Наверное, большинство уже и думать забыло об интервью Карлсона с Путиным, а я только сейчас доформулировал для себя окончательно, что это интервью для меня открыло. Хотя, точнее было бы сказать: в чём оно меня окончательно убедило. Концепция личностной эволюции Путина формировалась у меня постепенно и пришла к завершённой форме к середине 2022 года. Недоставало завершающего штриха. Интервью и явилось таким штрихом. Теперь я могу эту концепцию представить на общее обозрение.

Когда Путин пришёл к власти в России на рубеже тысячелетий, он был человеком, начисто лишённым какой-либо идеологии. Настоящим коммунистом он, видимо, никогда не был – не этому учат в школе КГБ. Либералом, сторонником «человеческих ценностей» – тем более, и не потому, что в школе КГБ этому его тем более не учили, а ввиду присущего ему с младых ногтей цинизма. От какого бы то ни было национализма он тогда находился на огромном расстоянии: если ему и нравилось что-то, связанное с этническими чертами, то – немецкое пристрастие к порядку, тот самый «орднунг». В пользу распространённого мнения, что идеологией Путина тогда было обогащение, ковка бабла, конечно, можно привести много аргументов. Да, именно обогащением, в той или иной мере криминальным, он и занимался прежде всего все свои постгебистские годы, именно вокруг простенькой в теории, но сложной в воплощении схемы: захапать, распределить, подстраховать – крутились его мысли. Но я бы решительно возражал против того, чтобы приписывать этой деятельности идеологический характер. По многим причинам. Я не буду их здесь подробно обсуждать, хотя много думал о них, не буду просто потому, что это – отдельная, очень большая тема. Приведу только две. Во-первых, люди, для которых обогащение приобретает идеологический характер, никогда не рвутся к прямой, повседневной политической деятельности до тех пор, пока не скопят действительно колоссальное состояние. Во-вторых, в характере и мировоззрении Путина было слишком много лево-коллективистского – из той же самой школы КГБ – слишком много для того, чтобы воспринимать чисто индивидуальное обогащение (даже в составе банды) как нечто обобщённое, индивидуалистически-философское. Обогащение было для него средством, не целью. А цели у него к моменту прихода к власти не существовала. Существовал скорей инстинкт: захватить и удержать власть. А там – видно будет, что с ней делать.

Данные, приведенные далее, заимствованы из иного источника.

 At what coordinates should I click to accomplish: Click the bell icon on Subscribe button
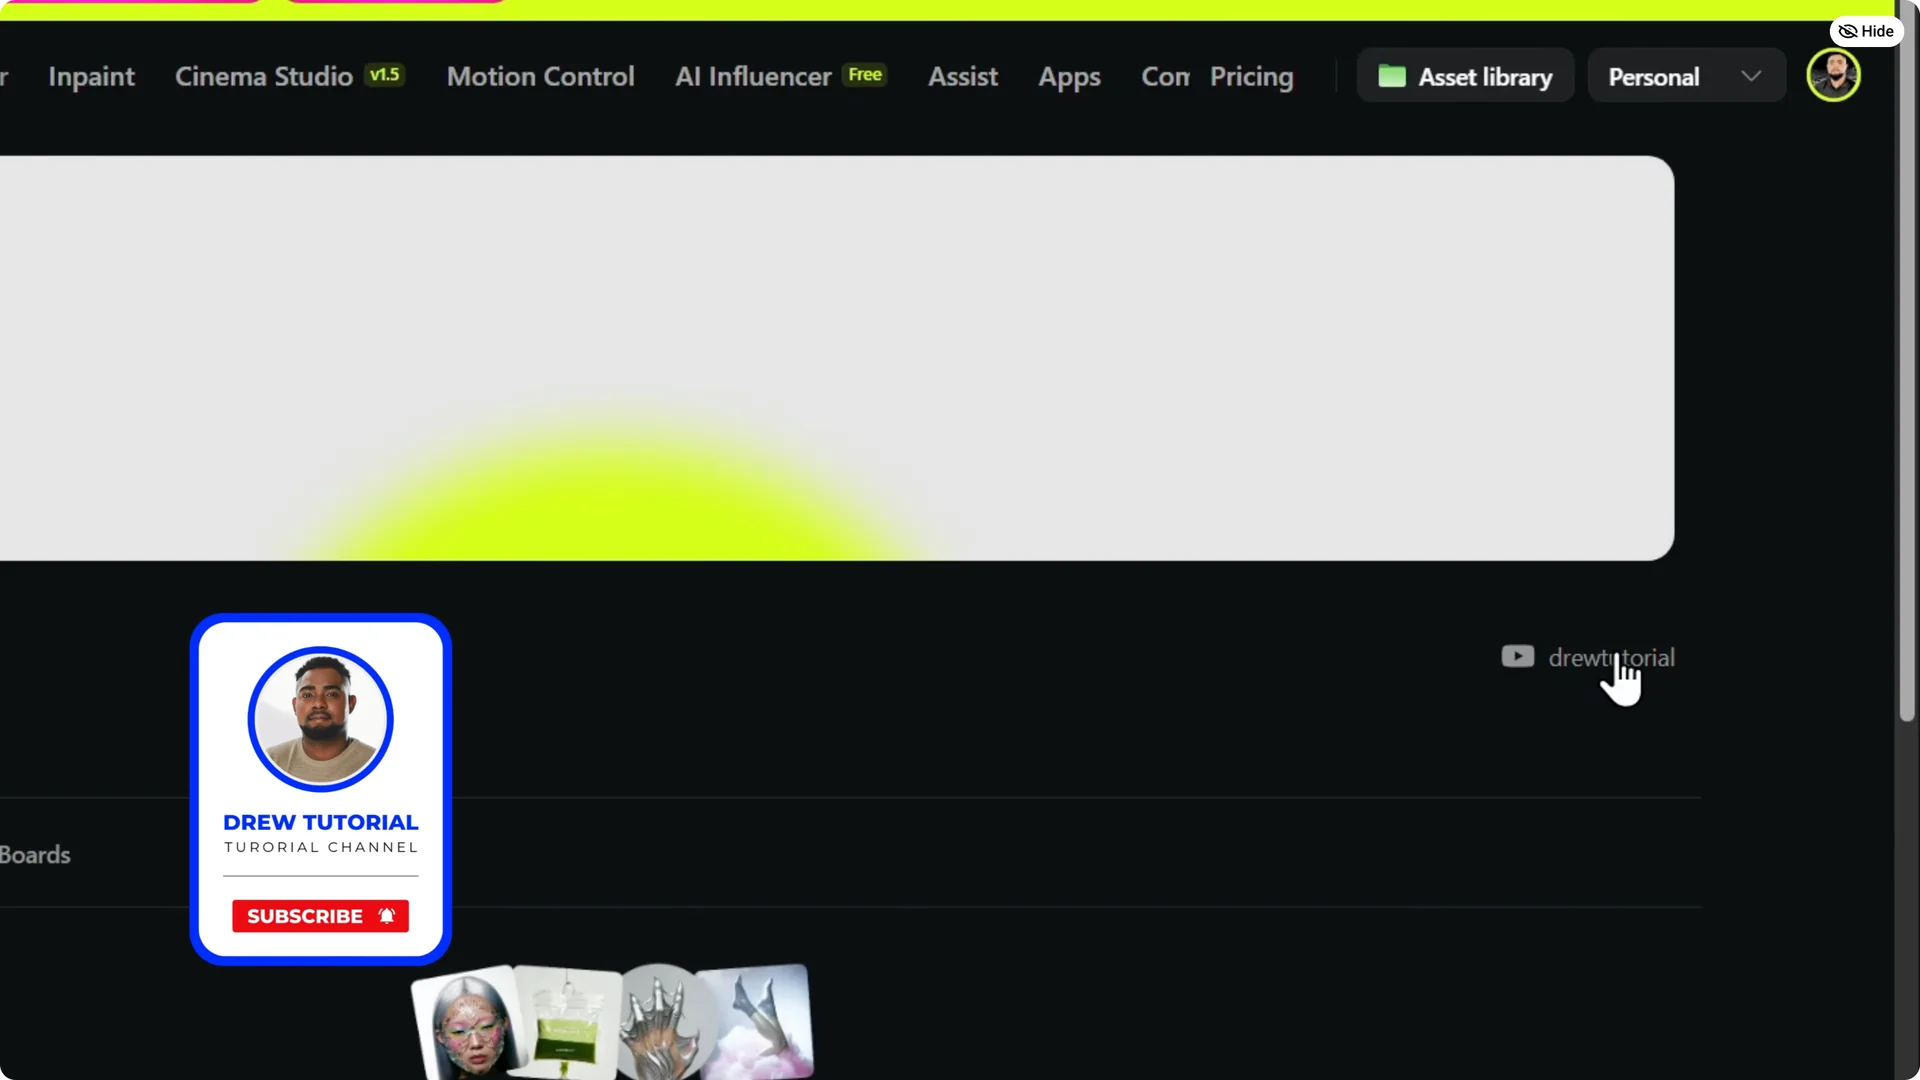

В первые пару месяцев после назначения председателем правительства в 1999 году Путин проявил большую активность в создании собственного имиджа. Он охотно давал интервью, иногда – удивительно откровенные (или казавшиеся таковыми). У этой открытости было много целей, в частности, он пытался создать некоторую дистанцию между собой и вскормившим его комитетом госбезопасности. Это через несколько лет он мог позволить себе петь в компании себе подобных «Наша служба и опасна, и сложна,» – а в то время КГБ пользовался ещё сомнительной славой карательной машины, сломавшей жизни миллионам людей. Годы разоблачений, тысячи публикаций об их «славных деяниях» ещё не испарились из народной памяти. Путин осторожно и твёрдо объяснял, что он работал в другом управлении этого Комитета, что он к слежке за диссидентами и репрессиям против них никакого отношения не имеет. В одном интервью он даже высказался по поводу того, что не одобряет методы, которые применялись к диссидентам. Я хорошо запомнил это место из его интервью, потому что уже тогда, в 1999, почувствовал, что оно – в известном смысле ключ к пониманию его характера. «Ну зачем нужно было выставлять милицейскую охрану возле памятника Пушкину, чтобы предотвратить там демонстрацию диссидентов? Разве не проще было бы назначить на это время выступления у памятника школьников младших классов, например, чтение ими стихов поэта-классика? Если бы диссиденты попробовали начать там свою демонстрацию, им бы плохо пришлось. Родители школьников быстро объяснили бы им, что к чему. Сколько там их было, этих правозащитников? – Горстка. А если бы читать стихи назначили несколько десятков младшеклассников, родители, дедушки и бабушки образовали целую толпу» (пересказано своими словами, но уверен в точности по сути). В этом высказывании, как мне кажется – весь Путин того времени и ещё на много лет вперёд. Каждая ситуация для него – предмет поиска тактического решения. Не нужно никакой идеологии, никакого общего подхода. Не нужно никакой стратегии. Есть конкретная задача, надо решить её простыми средствами, по возможности дешёвыми, по возможности – с минимумом насилия. И желательно так, чтобы вывести себя из любого противостояния, переадресовать его кому-нибудь другому.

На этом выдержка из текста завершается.